* Extrait du document
Par un arrêt du 7 décembre 2022, la Cour de Cassation a confirmé que les notions de harcèlement moral et d’obligation de sécurité ne se confondaient pas (C.Cass., ch. soc., 7.12.2022, n°21-18114).

Voici un petit rappel de ces deux notions et de leur in(ter)dépendance.

Pour être constitué, le harcèlement moral doit cumulativement réunir les trois conditions cumulatives suivantes (art.L.1152-1 du code du travail et article 222-33-2 du code pénal) :

  • Des actes répétés, par une ou plusieurs personnes (ayant connaissance de la répétition),
  • ayant pour objet (intention) ou pour effet (conséquence avec/sans intention de nuire) une dégradation des conditions de travail du salarié
  • cette dégradation étant susceptible (sans être nécessairement constituée) de porter atteinte à la dignité du salarié, ou d’altérer sa santé physique ou mentale, ou de compromettre son avenir professionnel.

* Données d'entrée
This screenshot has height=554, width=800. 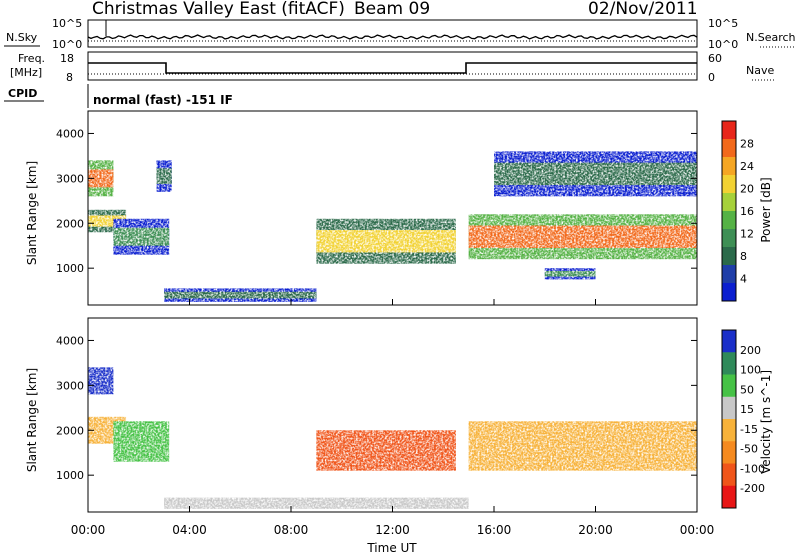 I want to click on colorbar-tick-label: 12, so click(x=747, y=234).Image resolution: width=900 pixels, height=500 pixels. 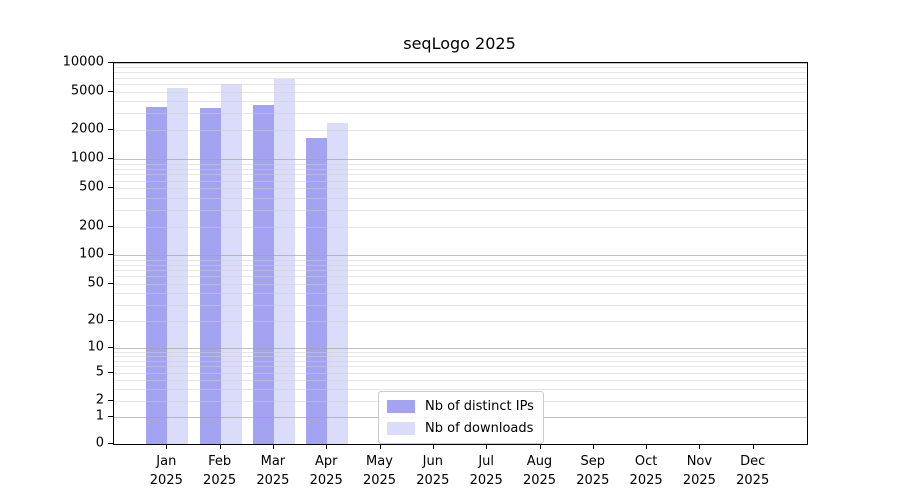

* Questions à traiter
A - Modifiez l'extrait sur le harcèlement moral en le reprenant à partir de « Pour être constitué, le » et jusqu'à « son avenir professionnel. », avec « dégradation » remplacé par « détérioration ».
B - D'après l'extrait sur le harcèlement moral, quels articles posent les conditions requises pour que le harcèlement moral soit constitué ?

* Réponses aux consignes
A -
Pour être constitué, le harcèlement moral doit cumulativement réunir les trois conditions cumulatives suivantes (art.L.1152-1 du code du travail et article 222-33-2 du code pénal) :

  • Des actes répétés, par une ou plusieurs personnes (ayant connaissance de la répétition),
  • ayant pour objet (intention) ou pour effet (conséquence avec/sans intention de nuire) une détérioration des conditions de travail du salarié
  • cette détérioration étant susceptible (sans être nécessairement constituée) de porter atteinte à la dignité du salarié, ou d’altérer sa santé physique ou mentale, ou de compromettre son avenir professionnel.

B - L'article L.1152-1 du code du travail et l'article 222-33-2 du code pénal.